Pubblichiamo la riflessione congiunta degli avvocati Piero Mancusi e Giacomo Francesco Saccomanno.
“Le recenti intercettazioni pubblicate dal giornale “La Verità” e da altre testate giornalistiche, dalle quali emergerebbe che alcuni magistrati pur riconoscendo che all’epoca il Ministro Salvini “aveva ragione”, avrebbero tramato contro di lui per fermare la sua ascesa politica, gettano una luce sinistra su alcune condotte sulle quali occorre riflettere.
Da tali intercettazioni emerge, non solo una rete di favori per questo o quell’altro personaggio del mondo dello sport, dello spettacolo o di altri settori, ma anche manovre nell’assegnare incarichi molto importanti nell’ordinamento giudiziario. Un sistema, molto probabilmente, illecito che tendeva a manovrare tutte quelle che erano le più importanti nomine degli uffici giudiziari.
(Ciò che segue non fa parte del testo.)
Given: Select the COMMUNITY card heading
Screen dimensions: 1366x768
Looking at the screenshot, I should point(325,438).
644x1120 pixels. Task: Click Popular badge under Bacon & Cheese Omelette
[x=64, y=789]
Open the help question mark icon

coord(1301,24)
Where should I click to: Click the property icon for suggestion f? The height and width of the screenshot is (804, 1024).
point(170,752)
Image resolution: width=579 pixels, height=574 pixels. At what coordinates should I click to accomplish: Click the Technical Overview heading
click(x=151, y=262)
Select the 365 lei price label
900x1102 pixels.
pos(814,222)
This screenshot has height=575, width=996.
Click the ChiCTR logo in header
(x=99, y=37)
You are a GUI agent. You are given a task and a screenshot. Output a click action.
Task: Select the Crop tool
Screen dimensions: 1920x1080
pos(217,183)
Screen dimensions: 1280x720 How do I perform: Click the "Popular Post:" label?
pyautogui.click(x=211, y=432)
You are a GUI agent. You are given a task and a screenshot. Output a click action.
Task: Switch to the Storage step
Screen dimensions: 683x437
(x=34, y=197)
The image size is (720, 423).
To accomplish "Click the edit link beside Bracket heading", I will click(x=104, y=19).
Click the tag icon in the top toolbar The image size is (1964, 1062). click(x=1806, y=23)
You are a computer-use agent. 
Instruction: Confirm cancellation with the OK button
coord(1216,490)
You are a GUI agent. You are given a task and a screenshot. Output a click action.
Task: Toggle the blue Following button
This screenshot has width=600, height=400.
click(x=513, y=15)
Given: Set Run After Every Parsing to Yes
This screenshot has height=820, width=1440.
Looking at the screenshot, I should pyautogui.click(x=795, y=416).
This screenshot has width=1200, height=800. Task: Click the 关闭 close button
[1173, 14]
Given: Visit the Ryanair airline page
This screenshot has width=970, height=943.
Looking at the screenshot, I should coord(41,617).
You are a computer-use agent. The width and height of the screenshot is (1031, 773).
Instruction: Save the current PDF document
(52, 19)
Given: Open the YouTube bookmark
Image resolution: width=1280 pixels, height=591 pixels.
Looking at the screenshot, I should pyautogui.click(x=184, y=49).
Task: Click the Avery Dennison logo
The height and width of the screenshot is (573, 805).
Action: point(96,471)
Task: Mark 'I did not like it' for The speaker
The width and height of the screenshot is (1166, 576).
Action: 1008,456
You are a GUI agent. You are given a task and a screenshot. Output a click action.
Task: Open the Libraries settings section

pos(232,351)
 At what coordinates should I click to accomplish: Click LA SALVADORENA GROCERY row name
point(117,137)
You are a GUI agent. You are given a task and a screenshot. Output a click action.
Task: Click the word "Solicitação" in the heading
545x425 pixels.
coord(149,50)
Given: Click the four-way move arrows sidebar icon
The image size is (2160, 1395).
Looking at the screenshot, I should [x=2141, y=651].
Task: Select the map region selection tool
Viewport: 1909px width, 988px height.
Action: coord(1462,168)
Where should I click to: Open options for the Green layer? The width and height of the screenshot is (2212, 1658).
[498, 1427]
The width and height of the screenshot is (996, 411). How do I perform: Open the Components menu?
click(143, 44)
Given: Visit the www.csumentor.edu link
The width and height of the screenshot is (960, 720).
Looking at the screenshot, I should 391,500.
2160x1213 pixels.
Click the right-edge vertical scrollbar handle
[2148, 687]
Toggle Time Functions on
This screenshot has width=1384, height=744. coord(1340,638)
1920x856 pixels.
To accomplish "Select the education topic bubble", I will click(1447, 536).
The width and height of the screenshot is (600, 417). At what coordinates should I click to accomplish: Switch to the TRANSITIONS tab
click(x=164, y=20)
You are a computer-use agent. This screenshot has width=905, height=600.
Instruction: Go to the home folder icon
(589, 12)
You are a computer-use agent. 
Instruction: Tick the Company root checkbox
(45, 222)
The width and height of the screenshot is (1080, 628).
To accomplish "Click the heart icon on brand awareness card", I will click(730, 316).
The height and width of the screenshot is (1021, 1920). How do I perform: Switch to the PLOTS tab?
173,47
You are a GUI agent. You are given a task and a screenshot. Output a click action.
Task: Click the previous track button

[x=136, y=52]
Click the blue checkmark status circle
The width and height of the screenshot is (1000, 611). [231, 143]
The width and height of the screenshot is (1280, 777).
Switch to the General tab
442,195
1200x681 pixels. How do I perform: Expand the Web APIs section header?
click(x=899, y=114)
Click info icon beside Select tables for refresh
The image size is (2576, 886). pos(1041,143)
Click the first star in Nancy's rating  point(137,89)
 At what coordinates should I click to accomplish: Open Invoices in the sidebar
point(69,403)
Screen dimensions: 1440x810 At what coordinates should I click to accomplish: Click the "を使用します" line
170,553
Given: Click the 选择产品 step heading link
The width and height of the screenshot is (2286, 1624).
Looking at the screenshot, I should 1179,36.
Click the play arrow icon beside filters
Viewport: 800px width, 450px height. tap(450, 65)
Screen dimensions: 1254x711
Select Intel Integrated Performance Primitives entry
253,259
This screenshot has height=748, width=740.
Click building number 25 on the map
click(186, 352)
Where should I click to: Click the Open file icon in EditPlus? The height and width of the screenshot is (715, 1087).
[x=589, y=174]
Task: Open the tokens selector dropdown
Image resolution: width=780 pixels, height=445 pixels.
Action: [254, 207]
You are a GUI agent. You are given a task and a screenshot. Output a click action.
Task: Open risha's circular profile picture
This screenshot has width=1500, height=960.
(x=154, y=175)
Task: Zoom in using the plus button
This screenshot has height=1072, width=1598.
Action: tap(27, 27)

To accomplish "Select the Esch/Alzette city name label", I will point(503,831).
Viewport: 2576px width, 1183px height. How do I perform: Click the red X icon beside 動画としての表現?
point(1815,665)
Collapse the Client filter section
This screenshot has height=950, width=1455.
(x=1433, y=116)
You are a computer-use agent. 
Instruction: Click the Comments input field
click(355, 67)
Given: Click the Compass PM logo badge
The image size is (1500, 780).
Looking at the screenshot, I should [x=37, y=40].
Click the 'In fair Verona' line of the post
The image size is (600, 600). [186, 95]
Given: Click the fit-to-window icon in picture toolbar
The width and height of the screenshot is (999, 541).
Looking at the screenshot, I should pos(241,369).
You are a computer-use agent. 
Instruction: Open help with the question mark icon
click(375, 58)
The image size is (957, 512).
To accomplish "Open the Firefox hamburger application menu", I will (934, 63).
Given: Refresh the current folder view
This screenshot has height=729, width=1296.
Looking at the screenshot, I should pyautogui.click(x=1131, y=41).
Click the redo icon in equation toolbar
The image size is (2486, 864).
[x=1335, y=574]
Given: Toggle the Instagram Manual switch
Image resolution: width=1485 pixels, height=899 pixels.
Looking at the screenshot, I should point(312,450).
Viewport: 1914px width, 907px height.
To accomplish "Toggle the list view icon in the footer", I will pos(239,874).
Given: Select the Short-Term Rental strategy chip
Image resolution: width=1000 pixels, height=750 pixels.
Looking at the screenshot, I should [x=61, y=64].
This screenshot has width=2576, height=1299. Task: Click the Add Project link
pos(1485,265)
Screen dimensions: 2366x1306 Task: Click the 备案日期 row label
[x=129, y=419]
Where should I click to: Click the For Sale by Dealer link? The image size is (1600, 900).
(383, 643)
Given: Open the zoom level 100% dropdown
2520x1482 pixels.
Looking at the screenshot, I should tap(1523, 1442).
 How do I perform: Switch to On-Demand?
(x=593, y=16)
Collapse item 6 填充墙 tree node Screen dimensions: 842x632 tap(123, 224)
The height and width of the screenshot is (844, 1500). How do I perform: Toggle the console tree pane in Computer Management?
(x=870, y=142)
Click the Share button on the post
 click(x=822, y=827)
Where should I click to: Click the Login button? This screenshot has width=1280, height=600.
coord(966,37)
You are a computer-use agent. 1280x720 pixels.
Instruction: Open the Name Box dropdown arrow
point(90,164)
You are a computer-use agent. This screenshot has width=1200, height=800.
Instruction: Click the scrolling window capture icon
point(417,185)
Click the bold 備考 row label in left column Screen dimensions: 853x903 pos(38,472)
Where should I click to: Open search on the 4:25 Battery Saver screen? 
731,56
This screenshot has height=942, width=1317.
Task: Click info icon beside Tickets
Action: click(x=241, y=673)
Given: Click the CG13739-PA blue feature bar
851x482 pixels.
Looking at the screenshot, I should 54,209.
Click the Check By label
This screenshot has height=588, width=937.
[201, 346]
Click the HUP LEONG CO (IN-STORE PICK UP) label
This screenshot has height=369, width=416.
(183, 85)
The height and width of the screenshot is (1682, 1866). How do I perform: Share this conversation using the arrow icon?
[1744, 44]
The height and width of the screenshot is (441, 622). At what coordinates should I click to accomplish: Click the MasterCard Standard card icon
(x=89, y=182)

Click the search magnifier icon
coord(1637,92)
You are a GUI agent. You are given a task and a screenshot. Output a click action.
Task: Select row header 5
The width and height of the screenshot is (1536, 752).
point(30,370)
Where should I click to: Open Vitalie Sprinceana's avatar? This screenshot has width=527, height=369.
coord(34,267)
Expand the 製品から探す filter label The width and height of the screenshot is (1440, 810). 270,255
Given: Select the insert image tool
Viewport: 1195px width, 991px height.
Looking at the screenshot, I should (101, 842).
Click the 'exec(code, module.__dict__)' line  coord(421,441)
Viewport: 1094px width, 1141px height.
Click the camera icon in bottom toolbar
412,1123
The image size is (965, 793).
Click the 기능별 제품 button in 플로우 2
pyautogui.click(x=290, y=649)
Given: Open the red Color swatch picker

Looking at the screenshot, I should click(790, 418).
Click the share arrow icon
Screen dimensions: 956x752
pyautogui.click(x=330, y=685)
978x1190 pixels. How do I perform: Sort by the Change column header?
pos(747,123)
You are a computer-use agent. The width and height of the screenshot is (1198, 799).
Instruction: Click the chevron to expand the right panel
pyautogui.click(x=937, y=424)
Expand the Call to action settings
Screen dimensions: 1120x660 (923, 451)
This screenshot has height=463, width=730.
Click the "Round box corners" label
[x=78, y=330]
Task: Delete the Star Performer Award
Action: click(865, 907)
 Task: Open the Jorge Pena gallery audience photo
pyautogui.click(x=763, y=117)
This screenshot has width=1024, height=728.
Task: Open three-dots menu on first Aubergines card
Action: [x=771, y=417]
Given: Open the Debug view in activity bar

Una lobby di potere che era nelle condizioni di collocare i propri uomini nei posti di comando e che per oltre 25 anni ha operato, spesso, nell’interesse partitico piuttosto che in “nome del Popolo Italiano”.
Ci piace, pertanto, affrontare sotto il profilo della dottrina giuridica e dell’esercizio culturale, perchè sono fatti di una gravità assoluta sotto il profilo istituzionale, se il quadro normativo, relativo ai delitti di attentato contro l’integrità e l’unità dello Stato conferiscano tutela giuridica a tali fattispecie o a ipotesi similari.
Le norme sono poste a presidio dell’assetto costituzionale e non vi è dubbio che astrattamente, le condotte sopra indicate miravano a modificare il quadro istituzionale all’epoca vigente e, comunque, a condizionarlo pesantemente.
Le ipotesi normative dei delitti contro la personalità dello Stato, dispongono che la condotta possa essere tenuta da “ chiunque” il che significa che ci troviamo di fronte ad un reato comune.
La descrizione delle condotte incriminate dai delitti di attentato contro l’integrità, l’indipendenza e l’unità dello Stato, sono state modificate dalla Legge n 85/ 2006: l’espressione “commette un fatto diretto a” è stata sostituita con atti violenti diretti e idonei … ovvero a menomare l’indipendenza dello Stato.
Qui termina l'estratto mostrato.